After making albums about the dangers of the sea (“Leviathan” in 2004) and the earth (“Blood Mountain” in 2006), what’s left except to punch a hole into the heavens? Atlanta quartet Mastodon has become metal’s great new mainstream hope even as they make ambitiously progressive albums. “Crack the Skye” (Reprise), out March 24, is the most daring of their four albums, its intricate story line playing out over multi-part songs such as “Oblivion,” “The Czar” and “The Last Baron” that draw on ‘70s progressive rock, psychedelia and even country music. Mortality provides subtext and adds emotional resonance to the band’s sci-fi lyrics: the suicide of drummer Brann Dailor’s sister Skye and the near-death from a fractured skull of guitarist Brent Hinds in 2007 shade the maze-like narrative.

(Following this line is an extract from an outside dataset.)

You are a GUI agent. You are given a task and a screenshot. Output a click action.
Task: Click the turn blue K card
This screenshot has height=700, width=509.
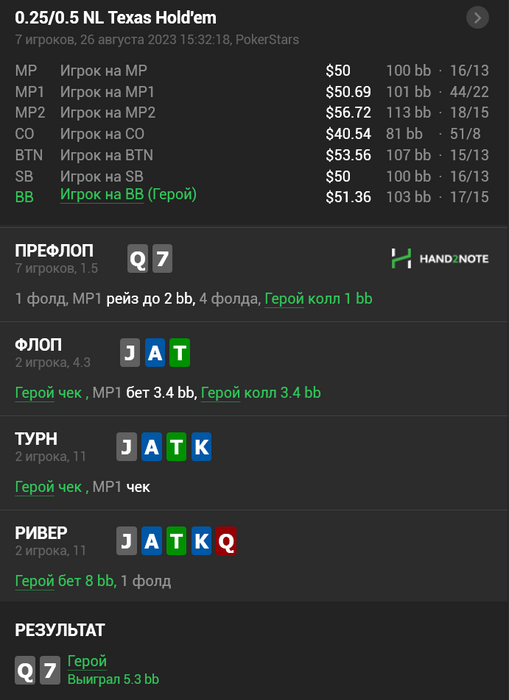pos(201,446)
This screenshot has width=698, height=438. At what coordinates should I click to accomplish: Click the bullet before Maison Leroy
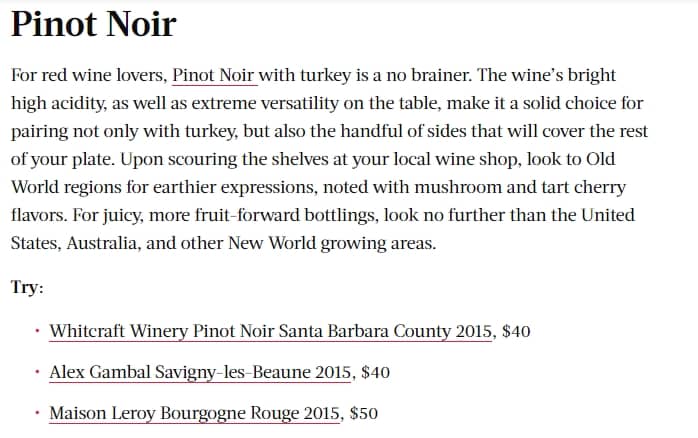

All figure into an epic album about transcending the limitations of time, space and the human body. The lyrics present a Tolkien-like fantasy involving astral travel, spirit-world trysts and Czarist Russia.

At its essence, Mastodon remains a four-piece metal band, but this time its sound is broadened with keyboards, banjo and lots of harmony vocals. There is more actual singing (by three of the four band members) rather than the guttural screaming that passes for lead vocals in most contemporary metal. The band remains somewhat faceless (none of the band members has a truly distinctive voice or personality), which puts the focus squarely on the music. Melodies weave through arrangements that teeter between dream-like drift and a gallop, with drummer Brann Dailor again leading the charge. Though less immediately visceral than its predecessors, “Crack the Skye” is denser, deeper and more emotionally transfixing.